-- TRECHO DE ORIGEM --
····················
Vídeo flagra PM atirando contra moradores logo após chacina no Rio

Co-fundador do Coletivo Papo Reto e assessor da deputada Renata Souza (PSOL), Thainã Medeiros fazia vigília de corpo de uma das vítimas quando houve uma discussão entre uma moradora e um policial no Complexo da Penha nesta terça (24)

Durante a manhã desta terça-feira (24/5), ainda não se tinha a dimensão da quantidade de vítimas fatais e feridos após uma operação conjunta entre o Bope (Batalhão de Operações Especiais da Polícia Militar), a tropa mais letal do Rio de Janeiro, com a PRF (Polícia Rodoviária Federal) no Complexo da Penha, na zona norte da capital fluminense. Numa área conhecida como Vacaria, no interior da comunidade, Thainã Medeiros, 39, co-fundador do Coletivo Papo Reto e assessor parlamentar da deputada estadual Renata Souza (PSOL), fazia vigília de um dos corpos quando registrou um PM do Bope disparando contra ele e um grupo de moradores, após a chacina, que já contabiliza 25 pessoas mortas e é a segunda mais letal do Rio.
····················
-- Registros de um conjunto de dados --
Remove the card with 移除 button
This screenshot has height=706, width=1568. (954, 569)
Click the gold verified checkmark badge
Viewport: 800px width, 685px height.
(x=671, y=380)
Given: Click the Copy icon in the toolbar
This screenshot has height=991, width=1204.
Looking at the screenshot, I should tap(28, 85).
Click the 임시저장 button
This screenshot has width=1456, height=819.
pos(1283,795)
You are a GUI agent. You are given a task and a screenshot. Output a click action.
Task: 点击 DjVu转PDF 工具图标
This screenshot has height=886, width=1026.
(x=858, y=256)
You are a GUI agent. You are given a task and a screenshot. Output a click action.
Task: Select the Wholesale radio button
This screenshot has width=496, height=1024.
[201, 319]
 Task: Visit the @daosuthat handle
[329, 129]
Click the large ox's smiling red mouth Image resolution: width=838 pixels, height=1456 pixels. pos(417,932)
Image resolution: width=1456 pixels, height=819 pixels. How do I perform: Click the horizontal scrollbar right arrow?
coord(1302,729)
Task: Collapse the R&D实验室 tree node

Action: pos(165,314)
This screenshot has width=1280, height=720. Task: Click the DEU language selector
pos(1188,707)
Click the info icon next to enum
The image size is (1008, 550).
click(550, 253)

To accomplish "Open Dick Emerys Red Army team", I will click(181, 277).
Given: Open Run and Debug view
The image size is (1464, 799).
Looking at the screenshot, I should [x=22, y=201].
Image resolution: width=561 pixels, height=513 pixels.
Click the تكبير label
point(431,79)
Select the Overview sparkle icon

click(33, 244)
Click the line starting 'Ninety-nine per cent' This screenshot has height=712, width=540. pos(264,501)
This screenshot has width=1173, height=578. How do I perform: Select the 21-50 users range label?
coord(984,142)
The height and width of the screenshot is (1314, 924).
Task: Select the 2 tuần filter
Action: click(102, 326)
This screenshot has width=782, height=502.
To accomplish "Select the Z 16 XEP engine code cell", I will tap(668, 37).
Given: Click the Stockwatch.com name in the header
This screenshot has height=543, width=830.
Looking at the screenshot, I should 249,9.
····················
-- CONJUNTO DE TAREFAS --
1. Diga se cada afirmação concorda com o texto sobre a chacina na Penha, respondendo sim ou não e citando as palavras decisivas do texto: (a) a operação foi feita somente pela Polícia Militar; (b) Thainã Medeiros tem 39 anos; (c) a chacina é a mais letal do Rio.
2. Reescreva em forma de lista o parágrafo do texto sobre a chacina na Penha que começa com "Durante a manhã desta terça-feira", mantendo os fatos principais.
3. Reproduza o trecho do texto sobre a chacina na Penha entre "Durante a manhã" e "letal do Rio.", inclusive.

-- RESPOSTAS ABAIXO --
1.
(a) Não: "uma operação conjunta entre o Bope (Batalhão de Operações Especiais da Polícia Militar), a tropa mais letal do Rio de Janeiro, com a PRF (Polícia Rodoviária Federal)"
(b) Sim: "Thainã Medeiros, 39,"
(c) Não: "é a segunda mais letal do Rio"

2.
- Na manhã de terça-feira (24/5), ainda não se sabia quantos eram os mortos e feridos da operação conjunta do Bope com a PRF no Complexo da Penha, na zona norte do Rio.
- Na Vacaria, Thainã Medeiros, 39, co-fundador do Coletivo Papo Reto e assessor parlamentar da deputada estadual Renata Souza (PSOL), fazia vigília de um dos corpos.
- Ele registrou um PM do Bope disparando contra ele e um grupo de moradores.
- A chacina já contabiliza 25 mortos e é a segunda mais letal do Rio.

3.
Durante a manhã desta terça-feira (24/5), ainda não se tinha a dimensão da quantidade de vítimas fatais e feridos após uma operação conjunta entre o Bope (Batalhão de Operações Especiais da Polícia Militar), a tropa mais letal do Rio de Janeiro, com a PRF (Polícia Rodoviária Federal) no Complexo da Penha, na zona norte da capital fluminense. Numa área conhecida como Vacaria, no interior da comunidade, Thainã Medeiros, 39, co-fundador do Coletivo Papo Reto e assessor parlamentar da deputada estadual Renata Souza (PSOL), fazia vigília de um dos corpos quando registrou um PM do Bope disparando contra ele e um grupo de moradores, após a chacina, que já contabiliza 25 pessoas mortas e é a segunda mais letal do Rio.